Phylogenetic and Guanine-Cytosine Content Analysis of Symbiobacterium thermophilum Genes

Agricultural Bioinformatics Research Unit, Graduate School of Agriculture and Life Sciences, The University of Tokyo, Bunkyo-ku, Tokyo 113-8657, Japan

Received 10 September 2010; Revised 20 October 2010; Accepted 5 November 2010

Academic Editor: Shinji Kondo

Copyright © 2011 Hiromi Nishida and Choong-Soo Yun.
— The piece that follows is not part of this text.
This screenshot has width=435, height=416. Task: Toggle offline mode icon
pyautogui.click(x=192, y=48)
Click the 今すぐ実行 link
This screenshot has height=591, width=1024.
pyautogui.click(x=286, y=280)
This is an open access article distributed under the Creative Commons Attribution License, which permits unrestricted use, distribution, and reproduction in any medium, provided the original work is properly cited.

Abstract

Although the bacterium Symbiobacterium thermophilum has a genome with a high guanine-cytosine (GC) content (69%), it belongs to a low GC content bacterial group. We detected only 18 low GC content regions with 5 or more consecutive genes whose GC contents were below 65% in the genome of this organism. S. thermophilum has 66 transposase genes, which are markers of transposable genetic elements, and 38 (58%) of them were located in the low GC content regions, suggesting that Symbiobacterium has a similar gene silencing system as Salmonella. The top hit (best match) analyses for each Symbiobacterium protein showed that putative horizontally transferred genes and vertically inherited genes are scattered across the genome. Approximately 25% of the 3338 Symbiobacterium proteins have the highest similarity with the protein of a phylogenetically distant organism. The putative horizontally transferred genes also have a high GC content, suggesting that Symbiobacterium has gained many DNA fragments from phylogenetically distant organisms during the early stage of Firmicutes evolution. After acquiring genes, Symbiobacterium increased the GC content of the horizontally transferred genes and thereby maintained a genome with a high GC content.

1. Introduction

Symbiobacterium thermophilum is a syntrophic bacterium that grows effectively when cocultured with a cognate Geobacillus sp. [1]. Because of the lack of carbonic anhydrase in the course of Symbiobacterium evolution [2, 3], the major growth factor for this organism is CO2 generated by the growth of Geobacillus [4]. S. thermophilum has a 3.57 Mbp circular genome that consists of 3338 protein-coding sequences [3]. On the basis of the comparative genomic studies, Symbiobacterium is classified as a member of the class Clostridia [3, 5]. Although Symbiobacterium phylogenetically belongs to Clostridia (low guanine-cytosine (GC) content bacterial group), the species S. thermophilum has a genome with a high GC content (69%).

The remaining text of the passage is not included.